▶ _Your task_:
Skip the pictures and retype exactly the lines from the one holding "The image size" through the end of the entries.
[Opening Extracted information section]
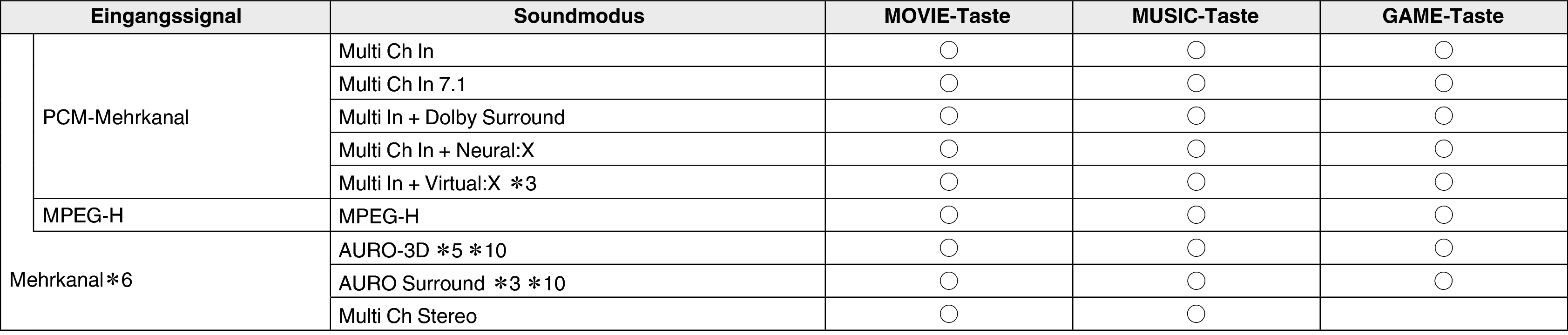This screenshot has width=1568, height=335.
Task: Click the MOVIE-Taste circle for AURO-3D
Action: [948, 248]
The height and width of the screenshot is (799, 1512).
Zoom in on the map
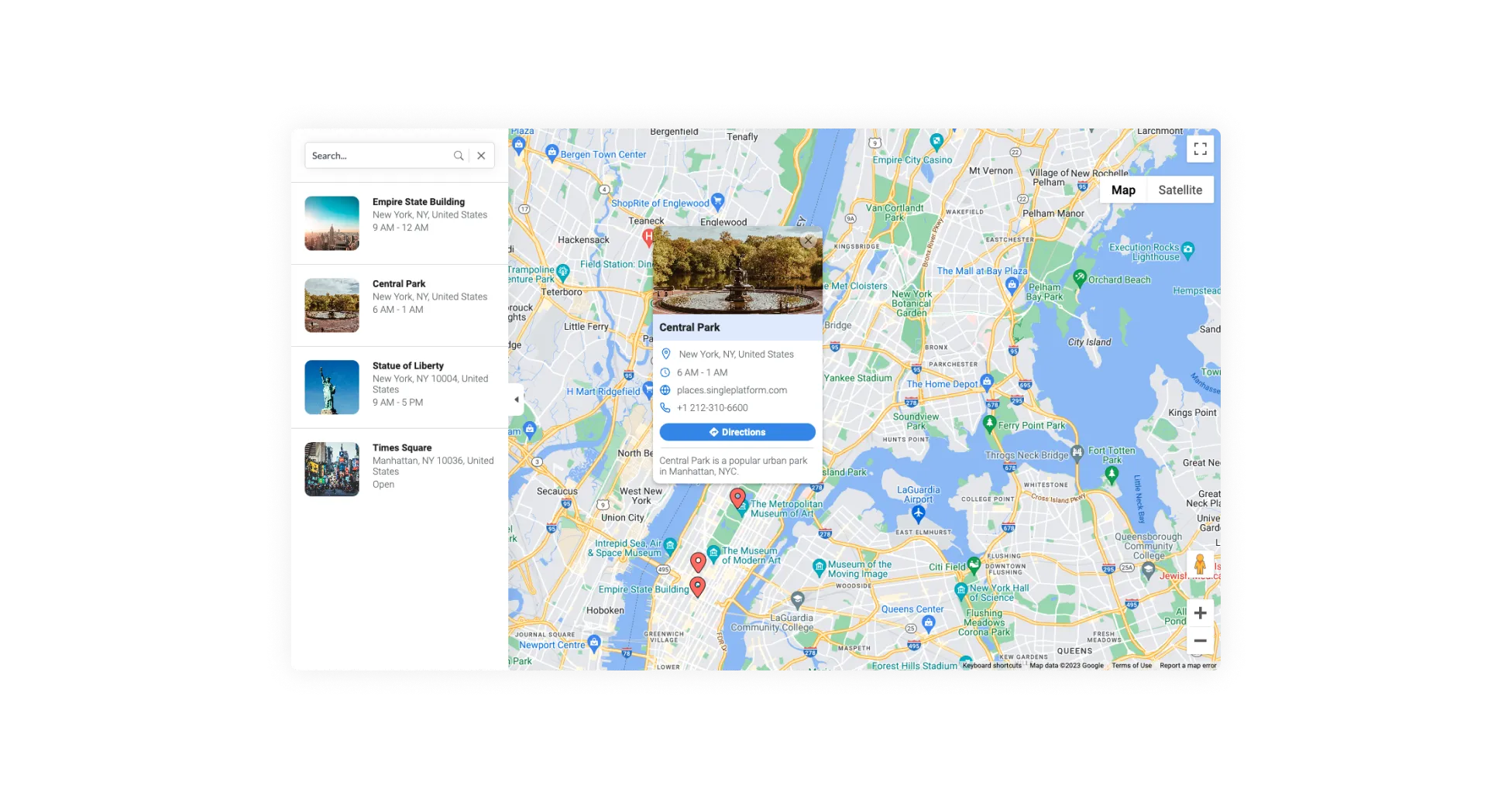coord(1200,613)
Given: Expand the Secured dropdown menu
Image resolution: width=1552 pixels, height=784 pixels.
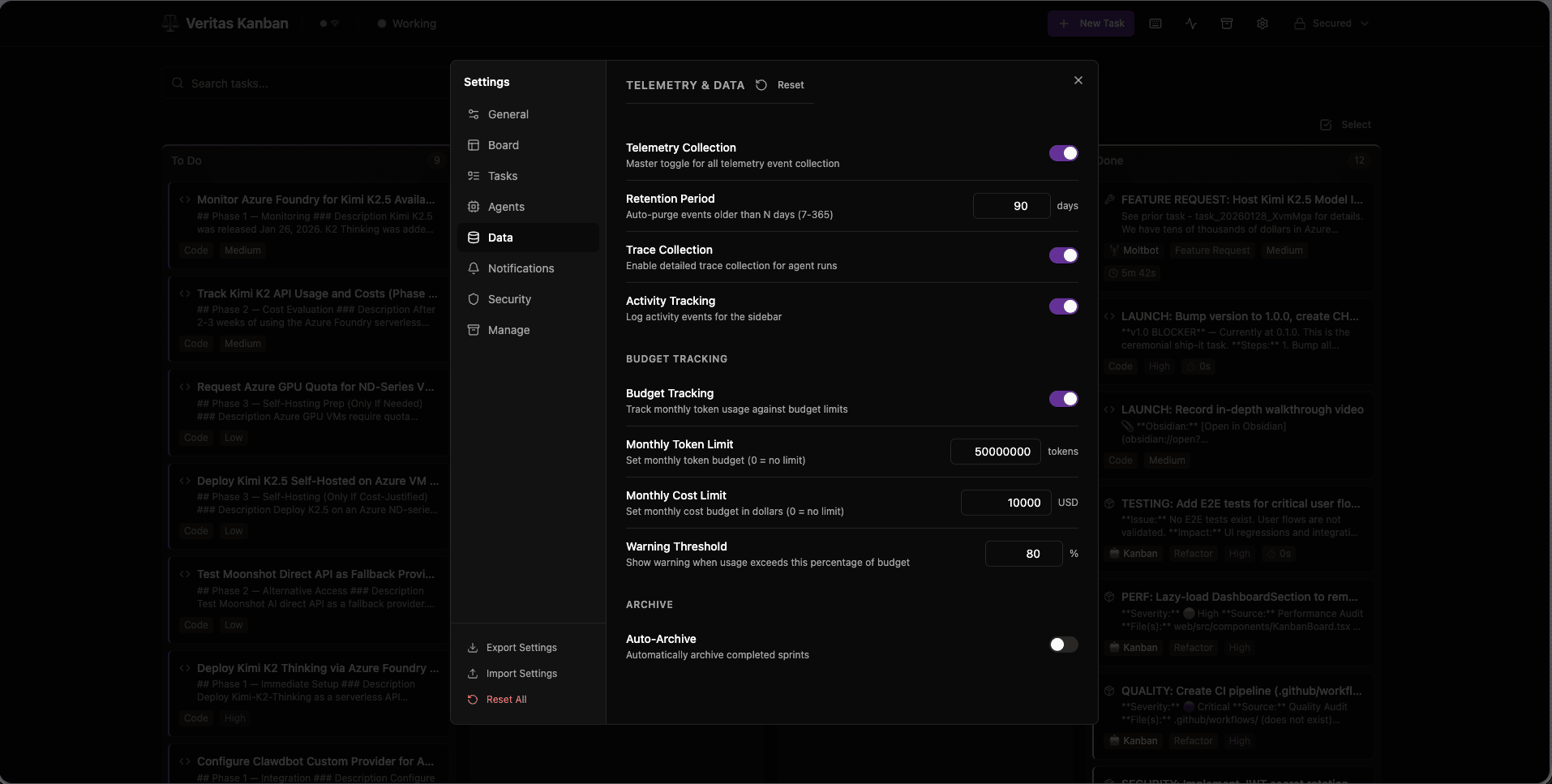Looking at the screenshot, I should coord(1331,24).
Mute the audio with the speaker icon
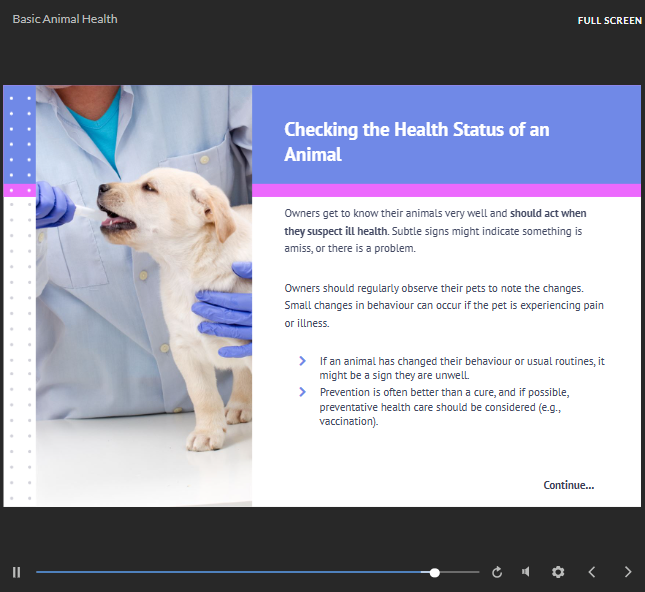Screen dimensions: 645x592 point(526,572)
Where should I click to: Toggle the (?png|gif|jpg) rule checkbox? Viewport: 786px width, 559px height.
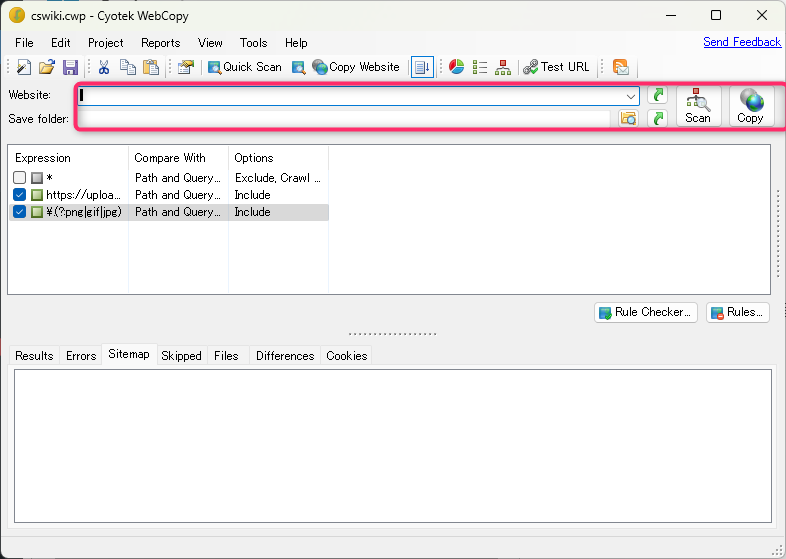[20, 212]
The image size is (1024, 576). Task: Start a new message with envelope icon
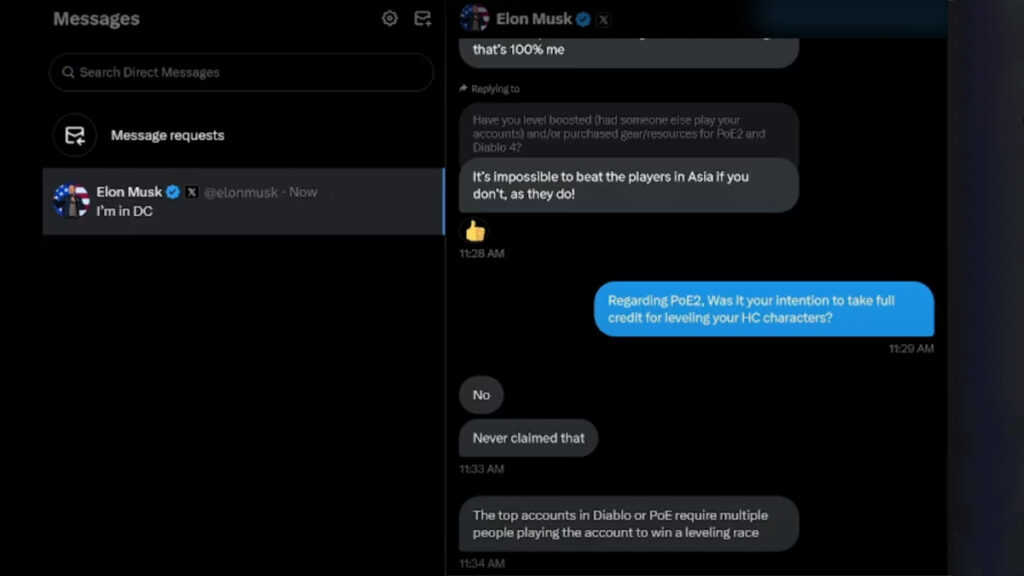[x=423, y=18]
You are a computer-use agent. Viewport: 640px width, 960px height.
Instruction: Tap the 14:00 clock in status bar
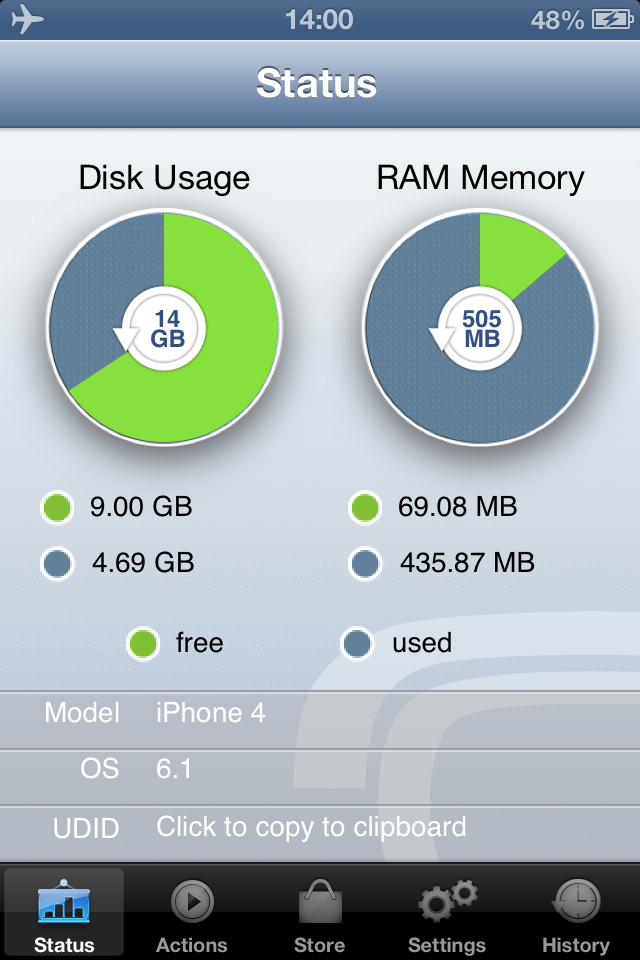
[Closing Extracted information section]
▶ _Result for this exercise_:
The image size is (1024, 576). Task: Start a new message with envelope icon
[x=423, y=18]
You are a computer-use agent. Viewport: 640px width, 960px height.
Instruction: Tap the 14:00 clock in status bar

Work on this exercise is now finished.